Hay en el mundo personas que a pesar de que en el mundo está todo organizado para que nadie pueda disponer de un espacio de tiempo para poder pensar, de vez en cuando, piensan.
Al pensar, le vienen a la cabeza multitud de ideas, todo el mundo piensa de distinta manera, según su manera de ser y de entender la vida.
Generalmente los hombres al pensar se preocupan de los problemas de los demás, antes que de sí mismos. El hambre, las injusticias, las guerras, los parados, los emigrantes, el acceso a la cultura, la igualdad de oportunidades, etc.
Aunque de esta situación todos somos un poco responsables, conviene tener en cuenta que, únicamente hay responsabilidad, cuando hay posibilidad. Por lo tanto, frente a lo que no podemos arreglar, si somos creyentes, lo que podemos hacer es rezar. Rezar, pensar, estudiar, y reflexionar sobre posibles soluciones. Si bien todas estas preocupaciones e inquietudes tienen un camino para un enfoque más apropiado, que, aunque no sea la solución, ayuda a ver las cosas con más claridad y es que el hombre empiece por intentar emplear la facultad de pensar para encontrarse consigo mismo.

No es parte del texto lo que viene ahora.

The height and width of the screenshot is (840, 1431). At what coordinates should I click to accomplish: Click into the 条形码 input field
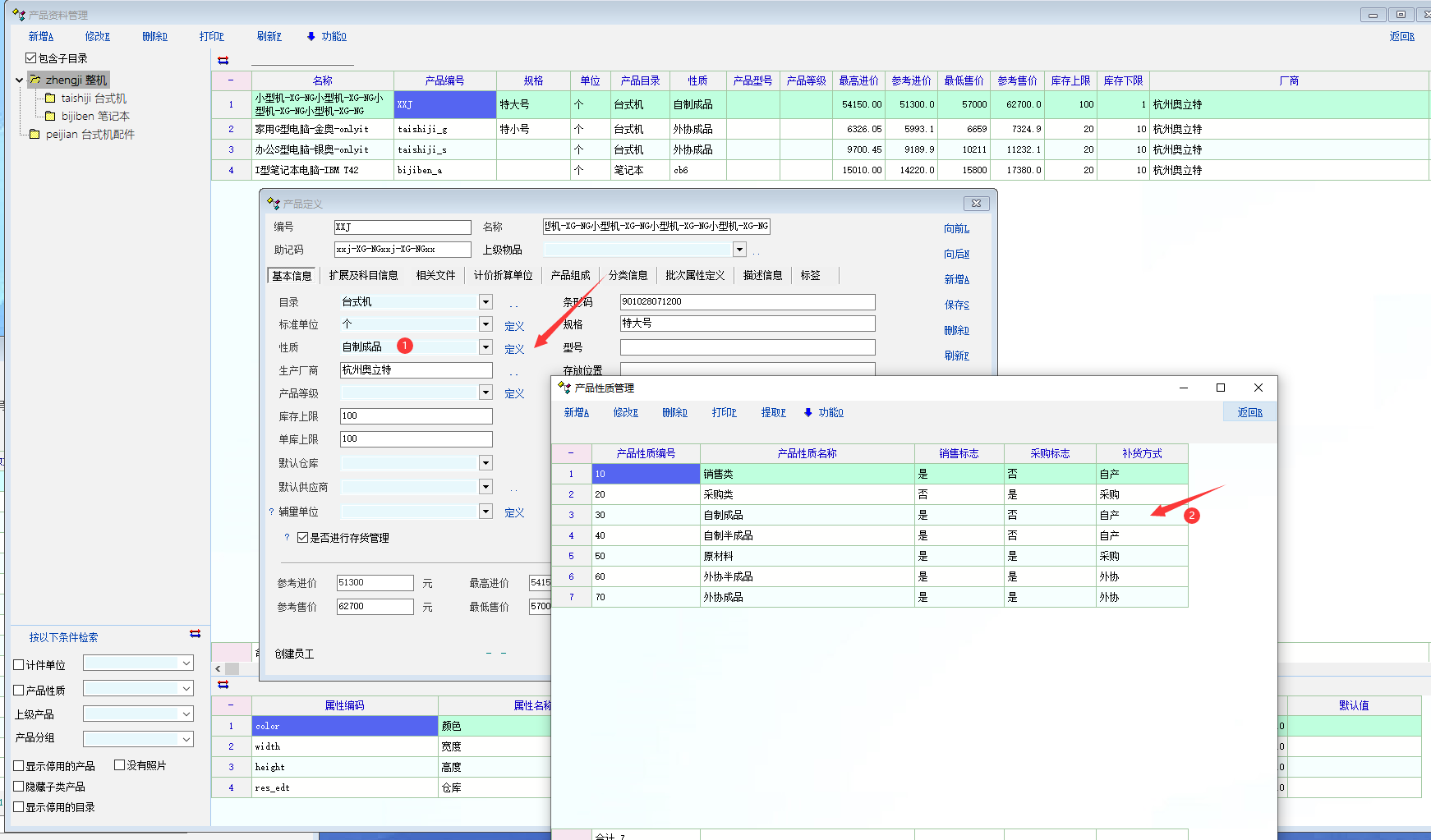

El hombre en sentido genérico, y por tanto también la mujer, necesitan descubrirse a sí mismos, saber que son personas.
Antes, sobre todo en los pueblos, solamente eran personas el maestro, el boticario, el cura y el terrateniente más destacado, los demás eran números pasivos y no se contaba con ellos para nada.
Cuando el hombre se da cuenta que es persona. Es decir que puede tomar conciencia de que es alguien, no puede menos de alegrarse del descubrimiento, y si es creyente, dar gracias a Dios por haberlo descubierto. Se ha dicho certeramente que persona es un ser que se posee a sí mismo en la autoconciencia y libertad. Yo me atrevería a decir que puede con su esfuerzo, llegar a poseerse a sí mismo en la autoconciencia y libertad, en una palabra, que puede emplear su libertad consciente para ser piloto de su persona.
Entonces necesitará saber qué orientación tomar, cerciorarse de donde se encuentra la Verdad, para poder seguir siendo libre.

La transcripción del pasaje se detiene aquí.